Bodenverflüssigung
Locker gelagerte Böden neigen während einer Scherbelastung zu einer Verkleinerung des Bodenvolumens. Kommt hinzu, dass dieses Bodenvolumen wassergesättigt ist, d.h. der Porenraum mit Wasser gefüllt ist, muss das Wasser während einer Belastung aus dem Bodenvolumen austreten, damit sich das Bodenvolumen verkleinern kann. Ist die Belastung jedoch so schnell, dass das Wasser in dieser Zeit nicht entweichen kann bzw. wird das Ausfließen verhindert, entsteht ein Druck im Porenwasser. Dieser führt dazu, dass die Körner auseinander gedrückt werden und sich damit die Kontaktflächen zwischen den Bodenkörnern und auch die Kornkontaktkräfte verkleinern. Wird der Druck im Porenwasser immer größer, geht der Kontakt zwischen den Bodenkörner verloren und der Boden verhält sich wie ein Fluid – er verflüssigt.

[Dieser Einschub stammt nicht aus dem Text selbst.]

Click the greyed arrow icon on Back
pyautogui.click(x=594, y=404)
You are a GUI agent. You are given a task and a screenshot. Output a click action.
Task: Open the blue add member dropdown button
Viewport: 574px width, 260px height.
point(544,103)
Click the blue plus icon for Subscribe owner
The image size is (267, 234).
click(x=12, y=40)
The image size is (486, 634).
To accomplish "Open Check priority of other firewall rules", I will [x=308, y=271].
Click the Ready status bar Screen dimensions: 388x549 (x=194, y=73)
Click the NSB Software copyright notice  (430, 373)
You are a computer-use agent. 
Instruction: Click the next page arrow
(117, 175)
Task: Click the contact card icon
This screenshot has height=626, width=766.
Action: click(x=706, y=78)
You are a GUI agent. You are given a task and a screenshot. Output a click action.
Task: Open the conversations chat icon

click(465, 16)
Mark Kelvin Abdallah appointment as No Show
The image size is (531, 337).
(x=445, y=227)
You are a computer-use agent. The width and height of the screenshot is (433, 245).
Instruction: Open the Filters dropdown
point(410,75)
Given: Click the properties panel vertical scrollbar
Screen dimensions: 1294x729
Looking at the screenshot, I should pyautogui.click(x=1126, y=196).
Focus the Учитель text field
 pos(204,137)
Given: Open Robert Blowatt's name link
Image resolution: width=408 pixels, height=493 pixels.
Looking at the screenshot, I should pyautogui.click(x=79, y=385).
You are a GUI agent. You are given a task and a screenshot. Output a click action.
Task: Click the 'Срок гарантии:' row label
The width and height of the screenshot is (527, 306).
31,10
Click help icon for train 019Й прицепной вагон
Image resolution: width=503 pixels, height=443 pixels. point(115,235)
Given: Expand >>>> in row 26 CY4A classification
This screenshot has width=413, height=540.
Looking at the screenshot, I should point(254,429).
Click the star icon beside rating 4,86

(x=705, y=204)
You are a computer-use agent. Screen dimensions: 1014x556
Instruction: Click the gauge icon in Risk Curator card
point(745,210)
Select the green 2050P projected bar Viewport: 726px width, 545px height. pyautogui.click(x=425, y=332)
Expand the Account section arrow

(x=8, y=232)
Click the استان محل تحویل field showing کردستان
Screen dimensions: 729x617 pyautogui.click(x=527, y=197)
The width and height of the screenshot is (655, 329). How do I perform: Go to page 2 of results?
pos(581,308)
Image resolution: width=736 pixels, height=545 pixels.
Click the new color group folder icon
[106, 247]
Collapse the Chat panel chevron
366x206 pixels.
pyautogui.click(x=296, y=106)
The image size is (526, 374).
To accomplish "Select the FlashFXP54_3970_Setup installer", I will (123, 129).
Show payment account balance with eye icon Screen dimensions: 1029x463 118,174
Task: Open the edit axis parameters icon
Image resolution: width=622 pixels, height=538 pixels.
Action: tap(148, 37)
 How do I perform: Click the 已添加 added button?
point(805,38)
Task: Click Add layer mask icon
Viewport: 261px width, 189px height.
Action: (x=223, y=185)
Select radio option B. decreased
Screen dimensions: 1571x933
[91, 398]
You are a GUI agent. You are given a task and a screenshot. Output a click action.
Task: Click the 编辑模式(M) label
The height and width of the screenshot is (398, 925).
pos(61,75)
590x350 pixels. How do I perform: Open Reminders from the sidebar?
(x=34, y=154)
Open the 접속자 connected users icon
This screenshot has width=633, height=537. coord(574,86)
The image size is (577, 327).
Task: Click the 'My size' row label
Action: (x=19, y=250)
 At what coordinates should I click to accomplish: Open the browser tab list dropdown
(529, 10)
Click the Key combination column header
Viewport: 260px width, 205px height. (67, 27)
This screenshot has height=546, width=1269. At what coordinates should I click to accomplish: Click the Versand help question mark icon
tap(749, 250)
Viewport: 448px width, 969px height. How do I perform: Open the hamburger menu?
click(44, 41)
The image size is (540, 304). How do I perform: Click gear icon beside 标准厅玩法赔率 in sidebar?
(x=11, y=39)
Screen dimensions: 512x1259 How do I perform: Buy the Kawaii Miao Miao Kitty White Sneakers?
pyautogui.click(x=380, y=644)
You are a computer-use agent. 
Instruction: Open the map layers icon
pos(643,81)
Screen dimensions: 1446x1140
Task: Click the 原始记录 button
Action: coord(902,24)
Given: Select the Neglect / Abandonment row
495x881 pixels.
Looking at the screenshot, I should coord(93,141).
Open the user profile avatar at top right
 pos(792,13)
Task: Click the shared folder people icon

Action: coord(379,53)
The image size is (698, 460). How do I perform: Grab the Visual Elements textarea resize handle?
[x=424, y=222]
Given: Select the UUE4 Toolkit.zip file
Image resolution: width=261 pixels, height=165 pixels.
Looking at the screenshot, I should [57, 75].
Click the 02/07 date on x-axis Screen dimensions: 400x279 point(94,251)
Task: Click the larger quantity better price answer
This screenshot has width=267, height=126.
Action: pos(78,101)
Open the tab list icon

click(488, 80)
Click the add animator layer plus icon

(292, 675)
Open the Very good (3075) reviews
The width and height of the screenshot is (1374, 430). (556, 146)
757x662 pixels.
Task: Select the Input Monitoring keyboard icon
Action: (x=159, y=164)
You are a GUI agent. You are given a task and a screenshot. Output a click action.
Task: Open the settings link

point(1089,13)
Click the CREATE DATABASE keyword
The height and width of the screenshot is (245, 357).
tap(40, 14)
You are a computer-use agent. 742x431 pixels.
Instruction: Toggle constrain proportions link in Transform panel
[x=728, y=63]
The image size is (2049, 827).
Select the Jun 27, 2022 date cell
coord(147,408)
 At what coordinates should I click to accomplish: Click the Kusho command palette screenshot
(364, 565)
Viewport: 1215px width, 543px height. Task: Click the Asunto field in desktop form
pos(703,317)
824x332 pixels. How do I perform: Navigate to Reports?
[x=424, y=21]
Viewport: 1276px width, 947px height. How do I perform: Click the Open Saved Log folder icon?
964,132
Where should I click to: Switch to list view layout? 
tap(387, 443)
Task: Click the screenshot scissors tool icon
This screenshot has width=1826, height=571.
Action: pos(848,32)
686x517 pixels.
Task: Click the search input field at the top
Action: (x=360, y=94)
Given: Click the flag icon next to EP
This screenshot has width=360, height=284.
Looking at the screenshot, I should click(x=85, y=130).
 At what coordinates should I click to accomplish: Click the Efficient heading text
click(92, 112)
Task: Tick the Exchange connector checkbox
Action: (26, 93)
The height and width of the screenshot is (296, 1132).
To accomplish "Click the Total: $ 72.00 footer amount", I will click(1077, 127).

Eine solche Bodenverflüssigung kann bspw. während eines Erdbebens in Erscheinung treten. Besteht der Boden aus einem grobkörnigen Material, aus welchem Wasser schnell entweichen kann, lässt sich eine Verflüssigung verhindern. Am Institut für Geotechnik wurde z.B. der Einsatz von Schottersäulen als Maßnahme zur Verhinderung von Bodenverflüssigung untersucht.
Das Mechanismus der Bodenverflüssigung lässt sich mit Hilfe eines Modellversuches, bestehend aus einer wassergesättigten Sandsäule, veranschaulichen. Das Grundprinzip für diesen Versuch liegt in der Einleitung eines dynamischen Impulses in das Sandvolumen, welches in einem Behälter eingeschlossen ist.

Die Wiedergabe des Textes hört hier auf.